## Your objective
Search the entries for the word "swatch" and copy each line that has it.

[Opening Data to use section]

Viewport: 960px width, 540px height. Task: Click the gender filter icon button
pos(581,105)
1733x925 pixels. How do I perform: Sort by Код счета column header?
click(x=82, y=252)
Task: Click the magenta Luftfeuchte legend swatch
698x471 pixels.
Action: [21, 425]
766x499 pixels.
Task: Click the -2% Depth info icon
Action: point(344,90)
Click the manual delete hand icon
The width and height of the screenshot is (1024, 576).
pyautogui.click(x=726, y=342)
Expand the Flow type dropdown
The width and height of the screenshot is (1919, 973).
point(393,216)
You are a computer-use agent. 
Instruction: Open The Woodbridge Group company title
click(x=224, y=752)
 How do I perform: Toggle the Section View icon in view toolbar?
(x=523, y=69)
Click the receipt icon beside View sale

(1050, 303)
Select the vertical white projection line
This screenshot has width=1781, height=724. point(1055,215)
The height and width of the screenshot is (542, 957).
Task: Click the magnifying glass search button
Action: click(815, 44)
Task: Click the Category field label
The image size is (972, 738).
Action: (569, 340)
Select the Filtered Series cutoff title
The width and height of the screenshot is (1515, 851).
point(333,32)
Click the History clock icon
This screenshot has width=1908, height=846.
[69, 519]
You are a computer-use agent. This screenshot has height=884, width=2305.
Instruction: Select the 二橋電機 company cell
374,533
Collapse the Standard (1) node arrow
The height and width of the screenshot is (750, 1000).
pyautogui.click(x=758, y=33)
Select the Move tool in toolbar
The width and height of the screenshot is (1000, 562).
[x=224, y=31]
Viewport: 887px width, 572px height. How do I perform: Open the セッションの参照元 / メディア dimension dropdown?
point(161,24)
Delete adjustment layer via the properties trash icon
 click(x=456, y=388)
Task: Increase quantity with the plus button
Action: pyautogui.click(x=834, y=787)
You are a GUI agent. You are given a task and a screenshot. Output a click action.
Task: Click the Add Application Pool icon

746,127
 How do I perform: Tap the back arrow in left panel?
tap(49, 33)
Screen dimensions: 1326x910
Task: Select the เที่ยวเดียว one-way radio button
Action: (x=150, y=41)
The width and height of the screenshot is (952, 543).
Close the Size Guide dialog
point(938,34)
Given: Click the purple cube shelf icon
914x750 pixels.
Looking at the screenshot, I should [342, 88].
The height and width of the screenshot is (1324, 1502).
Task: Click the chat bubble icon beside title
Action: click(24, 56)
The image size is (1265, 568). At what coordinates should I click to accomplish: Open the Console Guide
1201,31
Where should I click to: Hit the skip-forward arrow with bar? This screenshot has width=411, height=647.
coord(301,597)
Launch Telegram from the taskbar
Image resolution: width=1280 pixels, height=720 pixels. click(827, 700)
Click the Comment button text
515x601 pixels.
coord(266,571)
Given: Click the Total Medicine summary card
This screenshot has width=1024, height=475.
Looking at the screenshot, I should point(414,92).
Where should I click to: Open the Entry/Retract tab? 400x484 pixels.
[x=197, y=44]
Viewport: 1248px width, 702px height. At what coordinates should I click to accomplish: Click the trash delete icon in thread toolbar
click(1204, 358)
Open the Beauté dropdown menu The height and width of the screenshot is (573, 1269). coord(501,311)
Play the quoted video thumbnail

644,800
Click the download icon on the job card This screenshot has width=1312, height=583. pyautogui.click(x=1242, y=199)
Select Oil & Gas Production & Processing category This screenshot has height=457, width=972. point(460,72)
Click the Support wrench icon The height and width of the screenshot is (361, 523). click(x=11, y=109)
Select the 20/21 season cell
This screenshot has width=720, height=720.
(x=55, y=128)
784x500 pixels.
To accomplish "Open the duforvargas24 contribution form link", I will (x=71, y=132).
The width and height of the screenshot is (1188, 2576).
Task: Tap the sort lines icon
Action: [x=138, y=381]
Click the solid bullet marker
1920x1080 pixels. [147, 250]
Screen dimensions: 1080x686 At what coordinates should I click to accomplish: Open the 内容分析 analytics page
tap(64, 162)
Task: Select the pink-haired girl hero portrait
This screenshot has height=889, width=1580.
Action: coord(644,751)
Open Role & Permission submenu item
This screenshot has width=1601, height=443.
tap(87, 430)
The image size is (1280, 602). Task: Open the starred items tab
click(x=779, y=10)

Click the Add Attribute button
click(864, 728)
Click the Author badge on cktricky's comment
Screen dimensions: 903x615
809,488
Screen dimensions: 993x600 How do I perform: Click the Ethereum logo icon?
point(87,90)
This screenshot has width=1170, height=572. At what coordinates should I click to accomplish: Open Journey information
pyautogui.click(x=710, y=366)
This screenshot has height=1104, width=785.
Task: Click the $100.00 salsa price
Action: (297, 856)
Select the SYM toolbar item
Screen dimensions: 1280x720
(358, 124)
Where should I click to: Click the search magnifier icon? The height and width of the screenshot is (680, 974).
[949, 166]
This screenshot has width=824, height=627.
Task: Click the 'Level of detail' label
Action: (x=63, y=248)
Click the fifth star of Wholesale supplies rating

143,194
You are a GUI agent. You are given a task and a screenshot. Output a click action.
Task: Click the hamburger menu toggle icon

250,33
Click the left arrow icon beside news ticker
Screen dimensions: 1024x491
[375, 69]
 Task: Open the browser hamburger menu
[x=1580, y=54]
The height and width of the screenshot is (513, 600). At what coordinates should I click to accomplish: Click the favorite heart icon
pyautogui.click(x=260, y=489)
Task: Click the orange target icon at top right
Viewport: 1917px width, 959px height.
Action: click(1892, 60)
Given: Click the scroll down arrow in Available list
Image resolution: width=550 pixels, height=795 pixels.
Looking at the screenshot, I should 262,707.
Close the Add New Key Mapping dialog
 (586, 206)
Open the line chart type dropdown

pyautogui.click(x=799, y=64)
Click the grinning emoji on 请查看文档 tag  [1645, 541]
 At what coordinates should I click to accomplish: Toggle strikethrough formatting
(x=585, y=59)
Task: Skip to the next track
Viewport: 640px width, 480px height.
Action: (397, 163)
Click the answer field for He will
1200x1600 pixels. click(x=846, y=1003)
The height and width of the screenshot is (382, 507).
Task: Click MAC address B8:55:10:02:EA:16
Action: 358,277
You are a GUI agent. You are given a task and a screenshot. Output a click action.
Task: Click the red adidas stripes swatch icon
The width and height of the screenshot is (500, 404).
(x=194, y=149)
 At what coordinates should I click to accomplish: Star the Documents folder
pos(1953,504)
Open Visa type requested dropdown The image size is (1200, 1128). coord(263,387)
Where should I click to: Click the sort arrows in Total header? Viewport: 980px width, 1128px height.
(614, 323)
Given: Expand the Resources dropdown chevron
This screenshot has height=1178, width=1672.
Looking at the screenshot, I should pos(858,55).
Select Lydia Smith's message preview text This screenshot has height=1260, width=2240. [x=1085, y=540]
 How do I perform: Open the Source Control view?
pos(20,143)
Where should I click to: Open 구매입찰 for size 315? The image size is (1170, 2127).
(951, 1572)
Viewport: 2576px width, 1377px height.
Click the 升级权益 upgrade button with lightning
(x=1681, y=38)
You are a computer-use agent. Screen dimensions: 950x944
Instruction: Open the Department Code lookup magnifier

[Closing Data to use section]

## Task response
Task: Click the magenta Luftfeuchte legend swatch
Task: Click the red adidas stripes swatch icon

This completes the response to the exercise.